* **What you are asked to do**
Print the entries verbatim, leaving out the images they contain.

* **Given data**

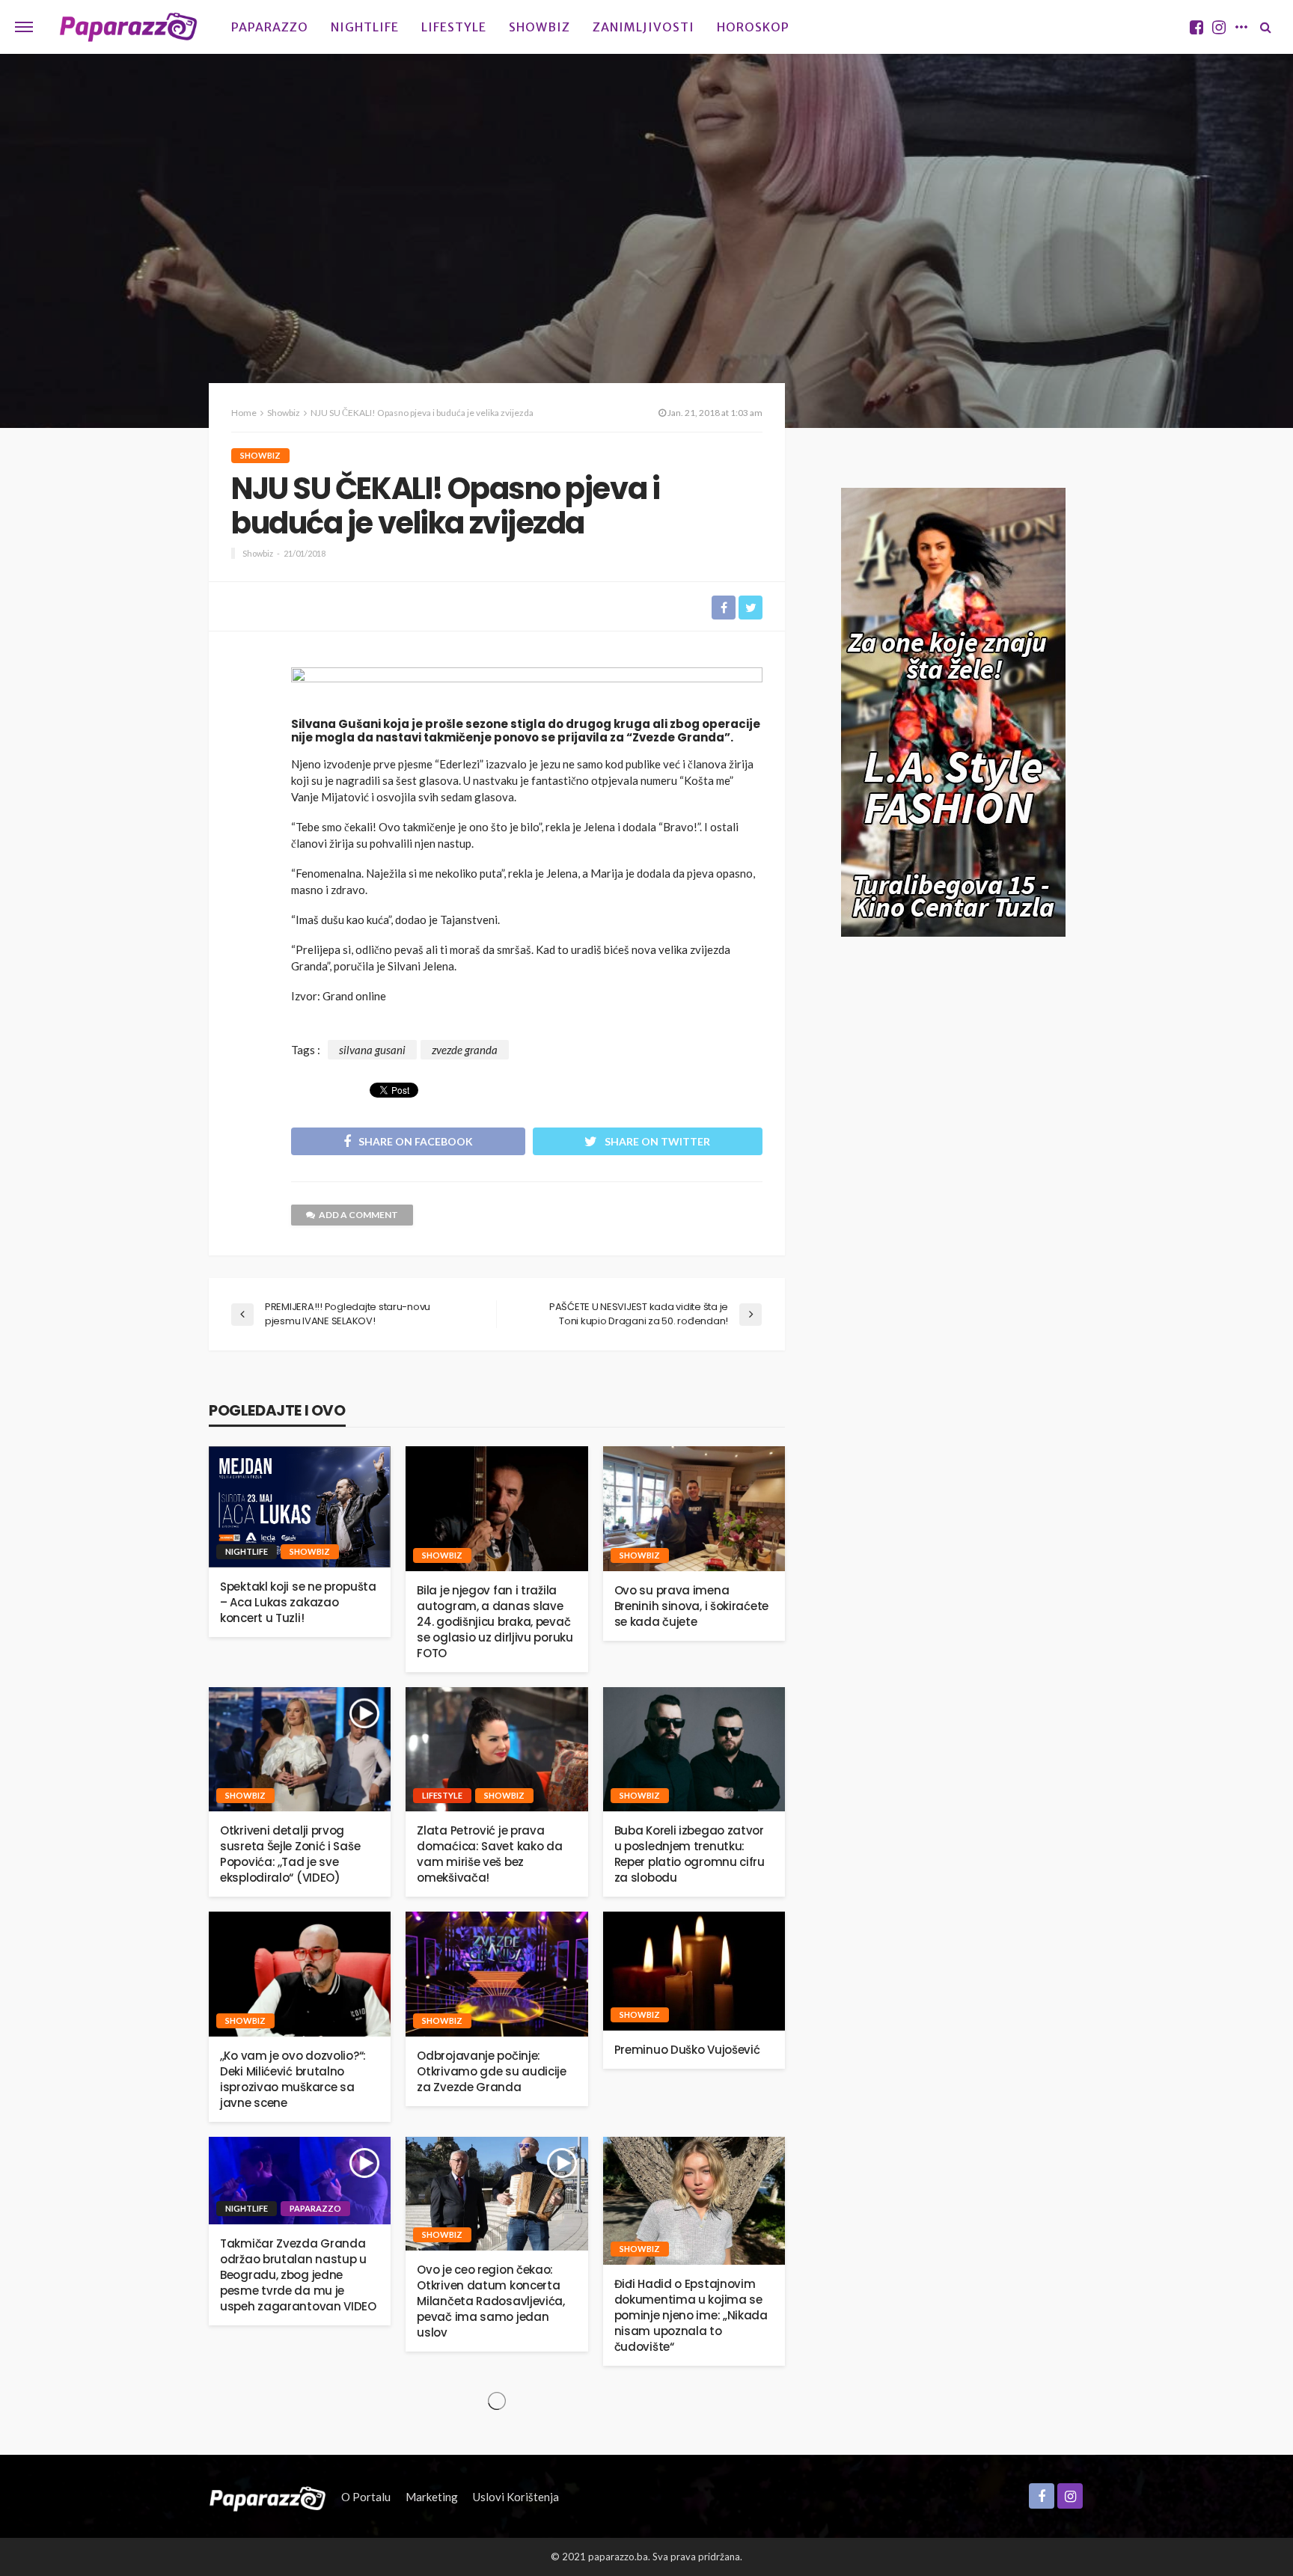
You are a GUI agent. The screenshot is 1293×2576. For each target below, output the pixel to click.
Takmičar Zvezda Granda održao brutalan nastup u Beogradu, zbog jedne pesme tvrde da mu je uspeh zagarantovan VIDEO (298, 2275)
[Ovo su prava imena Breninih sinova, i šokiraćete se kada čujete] (694, 1508)
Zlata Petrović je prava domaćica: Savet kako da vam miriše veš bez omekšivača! (489, 1854)
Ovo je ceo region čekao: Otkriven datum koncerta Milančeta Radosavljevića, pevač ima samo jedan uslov (491, 2301)
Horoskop (753, 26)
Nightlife (365, 26)
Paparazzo (269, 26)
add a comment (358, 1214)
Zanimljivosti (643, 26)
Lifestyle (453, 26)
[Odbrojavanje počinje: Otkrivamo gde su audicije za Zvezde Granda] (496, 1974)
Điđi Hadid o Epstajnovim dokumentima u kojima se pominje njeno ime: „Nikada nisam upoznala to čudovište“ (691, 2315)
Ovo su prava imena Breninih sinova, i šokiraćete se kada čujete (691, 1606)
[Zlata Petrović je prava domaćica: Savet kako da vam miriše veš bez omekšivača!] (496, 1749)
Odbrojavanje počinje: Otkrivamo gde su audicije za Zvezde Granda (491, 2071)
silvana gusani (372, 1049)
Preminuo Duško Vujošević (687, 2050)
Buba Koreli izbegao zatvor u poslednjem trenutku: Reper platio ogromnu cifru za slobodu (689, 1854)
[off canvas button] (24, 27)
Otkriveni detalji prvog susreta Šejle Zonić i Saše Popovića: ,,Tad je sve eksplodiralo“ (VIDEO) (290, 1854)
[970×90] (526, 687)
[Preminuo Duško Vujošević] (694, 1971)
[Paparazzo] (267, 2496)
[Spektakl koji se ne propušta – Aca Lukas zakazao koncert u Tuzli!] (300, 1507)
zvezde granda (465, 1049)
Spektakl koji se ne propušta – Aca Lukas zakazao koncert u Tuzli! (298, 1602)
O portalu (366, 2496)
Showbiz (539, 26)
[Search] (1265, 27)
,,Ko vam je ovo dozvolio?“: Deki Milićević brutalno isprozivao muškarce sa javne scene (293, 2079)
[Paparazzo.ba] (128, 27)
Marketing (432, 2496)
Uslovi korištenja (516, 2496)
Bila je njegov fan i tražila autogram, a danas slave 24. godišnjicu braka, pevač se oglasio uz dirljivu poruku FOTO (494, 1621)
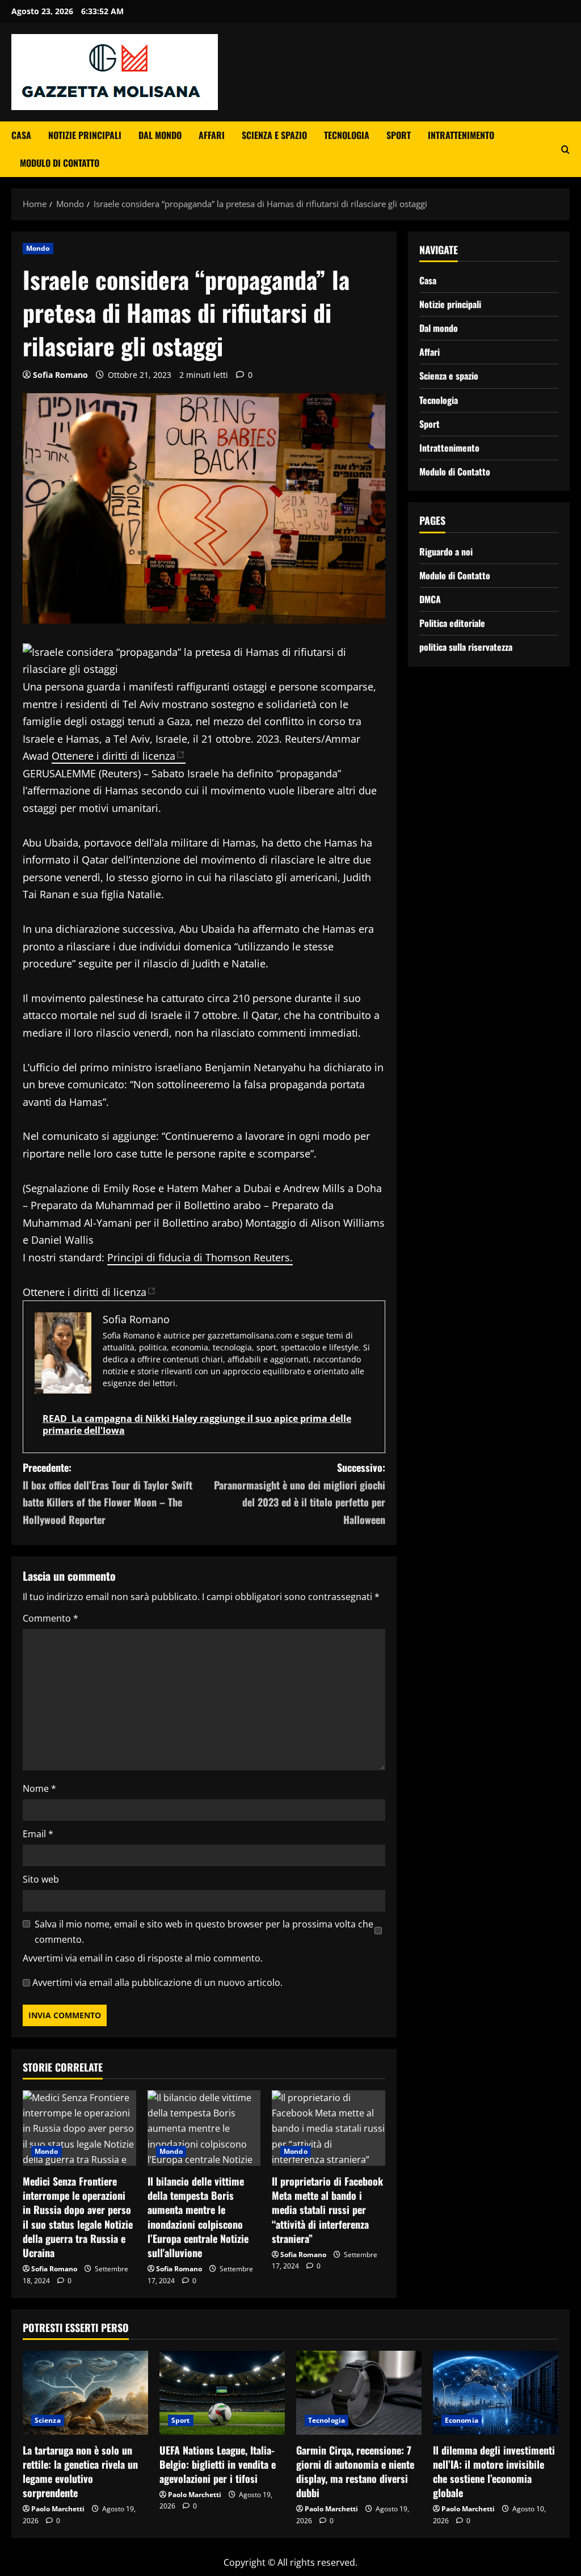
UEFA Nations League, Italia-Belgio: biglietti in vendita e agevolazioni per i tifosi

* **Solution for this task**
You are a GUI agent. The screenshot is 1293×2576. For each target below, output the pixel to click.
Takmičar Zvezda Granda održao brutalan nastup u Beogradu, zbog jedne pesme tvrde da mu je uspeh zagarantovan VIDEO (298, 2275)
[Ovo su prava imena Breninih sinova, i šokiraćete se kada čujete] (694, 1508)
Zlata Petrović je prava domaćica: Savet kako da vam miriše veš bez omekšivača! (489, 1854)
Ovo je ceo region čekao: Otkriven datum koncerta Milančeta Radosavljevića, pevač ima samo jedan uslov (491, 2301)
Horoskop (753, 26)
Nightlife (365, 26)
Paparazzo (269, 26)
add a comment (358, 1214)
Zanimljivosti (643, 26)
Lifestyle (453, 26)
[Odbrojavanje počinje: Otkrivamo gde su audicije za Zvezde Granda] (496, 1974)
Điđi Hadid o Epstajnovim dokumentima u kojima se pominje njeno ime: „Nikada nisam upoznala to čudovište“ (691, 2315)
Ovo su prava imena Breninih sinova, i šokiraćete se kada čujete (691, 1606)
[Zlata Petrović je prava domaćica: Savet kako da vam miriše veš bez omekšivača!] (496, 1749)
Odbrojavanje počinje: Otkrivamo gde su audicije za Zvezde Granda (491, 2071)
silvana gusani (372, 1049)
Preminuo Duško Vujošević (687, 2050)
Buba Koreli izbegao zatvor u poslednjem trenutku: Reper platio ogromnu cifru za slobodu (689, 1854)
[off canvas button] (24, 27)
Otkriveni detalji prvog susreta Šejle Zonić i Saše Popovića: ,,Tad je sve eksplodiralo“ (VIDEO) (290, 1854)
[970×90] (526, 687)
[Preminuo Duško Vujošević] (694, 1971)
[Paparazzo] (267, 2496)
[Spektakl koji se ne propušta – Aca Lukas zakazao koncert u Tuzli!] (300, 1507)
zvezde granda (465, 1049)
Spektakl koji se ne propušta – Aca Lukas zakazao koncert u Tuzli! (298, 1602)
O portalu (366, 2496)
Showbiz (539, 26)
[Search] (1265, 27)
,,Ko vam je ovo dozvolio?“: Deki Milićević brutalno isprozivao muškarce sa javne scene (293, 2079)
[Paparazzo.ba] (128, 27)
Marketing (432, 2496)
Uslovi korištenja (516, 2496)
Bila je njegov fan i tražila autogram, a danas slave 24. godišnjicu braka, pevač se oglasio uz dirljivu poruku FOTO (494, 1621)
UEFA Nations League, Italia-Belgio: biglietti in vendita e agevolazioni per i tifosi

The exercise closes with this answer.